# Envelope Filter - Pea Co. Pedals



## Peaco (Jul 25, 2014)

This was my first run of Envelope Filters. Completely hand wired. Based off the MXR schematic I kept it mostly stock except for dealing with volume drop issues. This is one of my favorite circuits that I have done so far. It is super clean sounding. Its like 1970's Dead all night long.

Here is a sound sample.

https://www.youtube.com/watch?v=zhJiKUr3IpE

Here are some shots.


----------



## Peaco (Jul 25, 2014)

So I was tinkering around during the week and decided to rehouse my personal envelope filter. I took the stock MXR version and added an emphasis control, a switchable reverse sweep and a mid boost switch. I messed around with a bunch of values and was able to make it overall brighter. They are notorious for volume drop so I managed to more output of it as well. I think it looks pretty decent.


----------



## mhammer (Nov 30, 2007)

While Steve Giles' mod for getting downward sweep by merely inverting the pulse width with the leftover invertor section is pretty brilliant and elegant, if you ask me (and I have it built into a few of these), it suffers from "starting" at the wrong point. While upward sweep in envelope-controlled filters is fine starting out from the lowest possible filter frequency, downward sweep should NOT start out at the highest possible filter frequency. In fact, that's part of what the Mu-Tron/Q-Tron circuit does when you switch drive direction. It doesn't just produce "the opposite" as Steve's mod does, but sets the start point in the sweep a bit below the highest point. So, ideally, one wants to implement the addition of the invertor section, but use a 3PDT toggle to adjust the pulse width when the extra invertor is added.
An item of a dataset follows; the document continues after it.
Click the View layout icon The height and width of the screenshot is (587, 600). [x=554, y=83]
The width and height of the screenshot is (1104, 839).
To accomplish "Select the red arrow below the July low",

Note, as well, that the circuit is actually a state-variable filter. You can get lowpass, bandpass, and highpass outputs from it, albeit at rather different volume levels. On mine, I just have the added Q/emphasis pot, sweep direction, and a range-select switch. Good enough, I suppose. 

I always did like the MXR unit. One of the few units out there with a usable Attack-time control. You can insert an Attack control into just about any envelope-controlled filter, but the nature of the majority of envelope follower circuits is that you lose too much envelope strength for the small variation in attack time that you get. The MXR circuit doesn't have that problem, and the resulting wide variation in attack time allows the pedal to match the feel of a song much better. Though nobody really uses it with that circuit, varying the decay time is also quite useful.


----------



## Peaco (Jul 25, 2014)

Mhammer, thanks for chiming in and shedding some light on this. I always felt that the reverse wasn’t quite a reverse. I understand the inversion, but it just kind of sounds weird. I do like it though, and I think it could be useful in certain situations. 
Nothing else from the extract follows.